If we have a closer look we would find that the current employment rates for autistic people are dismal. Autistic adults not only fare poorly in employment but also lag behind those with other developmental disabilities. Employers lack the knowledge and resources to support an employee who has autism. This leads to the belief that autistic children must either be cured or suffer a lifetime as unemployable burdens. Nobody realizes that a capable autistic adult needs appropriate workplace supports...No such thing is presented anywhere. Scarce resources remain undirected to unidentified needs. Though efficient, an autistic adult would be at high risk to lose his job due to his lack of eye contact, "inappropriate" attire, and reticence in interviews. Though, pushed beyond their ability to tolerate unexpected changes, they might howl in a meeting with clients. and this brings an end to their employment with the company. Subsequently they might lose jobs for various minor infractions because of their failure in establishing positive relationships with seniors and coworkers. The fellow workers would not shun them out of cruelty but they lack a context for unconventional behaviors of these autistic adults. They might be described as rude, unfriendly, odd, demanding, or childish. If the coworkers are predisposed to recognize and understand autistic traits in adults, they might responded differently. These autistic adults rarely achieve financial independence. Not only the adults with autism are losers but also the employers lose their unique perspective that might find a lucrative niche market. Coworkers and clients lose the opportunity to more fully understand and experience the full range of human variance. With each rejected autistic adult, an uncalculated wealth of assets is lost.

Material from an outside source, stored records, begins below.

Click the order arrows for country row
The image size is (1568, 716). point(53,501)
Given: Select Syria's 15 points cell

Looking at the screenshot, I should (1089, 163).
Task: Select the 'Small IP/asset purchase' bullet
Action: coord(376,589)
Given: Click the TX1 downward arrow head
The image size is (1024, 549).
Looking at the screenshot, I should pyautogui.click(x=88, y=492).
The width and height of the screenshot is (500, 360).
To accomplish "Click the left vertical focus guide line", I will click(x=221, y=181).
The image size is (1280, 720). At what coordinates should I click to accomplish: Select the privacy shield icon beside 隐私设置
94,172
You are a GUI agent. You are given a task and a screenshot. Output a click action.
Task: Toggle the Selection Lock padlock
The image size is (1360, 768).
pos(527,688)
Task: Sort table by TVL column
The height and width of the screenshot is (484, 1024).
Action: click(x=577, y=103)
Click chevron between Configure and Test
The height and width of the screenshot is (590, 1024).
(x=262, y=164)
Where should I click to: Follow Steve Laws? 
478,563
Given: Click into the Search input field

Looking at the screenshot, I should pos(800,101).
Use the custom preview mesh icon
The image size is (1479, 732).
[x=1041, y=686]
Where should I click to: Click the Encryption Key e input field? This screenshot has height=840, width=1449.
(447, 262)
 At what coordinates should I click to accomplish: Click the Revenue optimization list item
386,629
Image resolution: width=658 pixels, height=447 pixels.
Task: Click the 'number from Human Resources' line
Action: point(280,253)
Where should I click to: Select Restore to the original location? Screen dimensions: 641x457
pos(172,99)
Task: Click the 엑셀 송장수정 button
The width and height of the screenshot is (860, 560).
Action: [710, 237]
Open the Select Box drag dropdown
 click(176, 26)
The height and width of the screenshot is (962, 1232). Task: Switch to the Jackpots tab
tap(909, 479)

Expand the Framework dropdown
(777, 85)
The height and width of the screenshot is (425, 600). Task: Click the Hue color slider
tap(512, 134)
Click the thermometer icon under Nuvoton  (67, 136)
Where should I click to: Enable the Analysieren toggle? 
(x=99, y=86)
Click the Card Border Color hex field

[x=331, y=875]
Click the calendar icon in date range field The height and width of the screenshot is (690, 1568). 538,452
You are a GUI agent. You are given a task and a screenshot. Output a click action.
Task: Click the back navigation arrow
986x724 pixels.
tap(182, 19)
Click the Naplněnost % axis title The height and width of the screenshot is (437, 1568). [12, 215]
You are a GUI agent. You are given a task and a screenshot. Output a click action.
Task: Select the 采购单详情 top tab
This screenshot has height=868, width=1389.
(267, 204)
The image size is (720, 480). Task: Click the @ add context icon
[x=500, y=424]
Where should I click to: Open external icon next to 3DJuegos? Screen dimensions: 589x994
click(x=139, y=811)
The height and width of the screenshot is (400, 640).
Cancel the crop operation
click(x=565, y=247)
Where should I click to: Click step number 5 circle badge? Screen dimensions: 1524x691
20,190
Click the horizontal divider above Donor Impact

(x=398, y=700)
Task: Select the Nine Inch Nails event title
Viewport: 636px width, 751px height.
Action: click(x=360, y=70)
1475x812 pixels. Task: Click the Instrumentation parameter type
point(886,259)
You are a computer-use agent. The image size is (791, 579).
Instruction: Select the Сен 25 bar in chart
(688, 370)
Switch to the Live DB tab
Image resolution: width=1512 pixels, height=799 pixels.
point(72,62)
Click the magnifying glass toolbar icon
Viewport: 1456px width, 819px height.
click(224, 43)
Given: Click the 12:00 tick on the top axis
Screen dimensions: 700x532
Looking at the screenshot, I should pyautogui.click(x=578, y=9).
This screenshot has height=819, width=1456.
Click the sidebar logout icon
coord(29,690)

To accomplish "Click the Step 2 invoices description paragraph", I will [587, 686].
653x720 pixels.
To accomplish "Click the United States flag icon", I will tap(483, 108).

The earlier the parents reach an important conclusion, the better it would be for everybody: Their autistic children are becoming autistic adults.

The doors closed to these adults are not locked by intentional disregard, but by ignorance due to marginal exposure. Autistic adults are everywhere, but remain missing from the scene of autism support groups and charity websites, the characters of popular books, movies, and television, and the events recorded in contemporary news articles. Consequently autistic adults remain are missing from the productive workplace. Businesses are unaware of the existence of autistic adults. These adults may fear disclosing their diagnosis to potential employers because of the harmful stereotypes they hold, which are caused by society's infantilization of autism.